What is Sous Vide?Everything you need to know.

Everyone from expert chefs to home cooks and social media foodies has taken an interest in, practiced, and enjoyed sous vide cooking during the past few years. When used properly, this cooking technique produces picture-perfect results with minimum effort and precise temperatures.

What is Sous Vide?

This is a French phrase that means “under pressure” OR “under vacuum”. It is a technique of modern cooking which implies food to be cooked under pressure. It requires a vacuum sealer, a sous vide machine, and a pan for cooking.

It is pronounced as  “Sous vide” (pronounced sue veed). Sous Vide is a part of Sous Vide Cooking this technique of cooking that requires a Sous vide cooker.

Procedure of cooking through Sous Vide method

The steps for cooking food sous vide include putting the food you want to cook in a plastic bag, putting the bag into a water container with the sous vide machine, adjusting the machine to the temperature you want, and leaving the food in the water until it achieves that temperature. The temperature of the water is precisely controlled by sous vide devices, which allows your food to reach that degree and cook through evenly without ever exceeding that temperature.

If you’ve ever eaten beef that was pink in the middle and gray around the edges, a cut cooked sous vide will be a consistent pink, or whatever your preference is, from edge to edge.

What is the History of Sous Vide?

In reality, the invention of sous vide did not take place in a prestigious and avant-garde professional kitchen.
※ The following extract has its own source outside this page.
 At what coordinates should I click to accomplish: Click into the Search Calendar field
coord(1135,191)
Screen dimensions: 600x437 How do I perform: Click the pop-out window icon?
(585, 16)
Actually, it is the work of US Army colonel Ambrose McGuckian, who was the first to cook meat and vegetables that were packed in plastic bags and submerged in a water bath in an effort to raise the caliber of hospital cuisine.

In 1968, McGuckian was tasked with enhancing the meals in the South Carolina Greenville Hospital system while controlling manufacturing costs. After doing some investigation, he learned that cooking food in plastic bags not only produced nicer results when done under controlled conditions, but also increased the food’s shelf life. This was good news for those in charge of providing the hospital meals because hospital cuisine is notoriously bland.

In May 1969, McGuckian reported his discovery in Cornell Hotel and Restaurant Administration Quarterly, and professional chefs adopted the idea in the years that followed.

Two chefs, Bruno Goussault and George Paulus, are largely acknowledged as having used water bath cooking for the first time in the culinary world. In 1971, Goussault used immersion cooking to increase roast beef’s suppleness, and in 1974, Pralus used it to keep foie gras’s fattiness. The two chefs eventually teamed up and collaborated to create and perfect the technique, which they called sous vide, utilizing the tools and techniques that are still in use today.

When did the Sous Vide technique become famous?

After Goussault and Praulus introduced sous vide to commercial kitchens in the 1970s, it gained popularity, but for a long time, it was kept a well-guarded secret inside the professional cooking community. It has only recently become a cooking technique for the beginner, household chef, finding its way into the kitchen of the home cook. In fact, British chef Heston Blumenthal is one of the most well-known, impassioned proponents for sous vide, calling it, “the single biggest improvement in cooking technology in decades,” according to Sous Vide Equipment.

Because immersion circulators and other necessary equipment have only lately become accessible to the average cook, sous vide has lagged behind in popularity. True sous vide cooking was previously exclusively available to chefs and professional cooks employed in high-end establishments. Currently, sous vide cookers can be purchased for roughly $100 at well-known chain stores like Target or online from retailers like Amazon.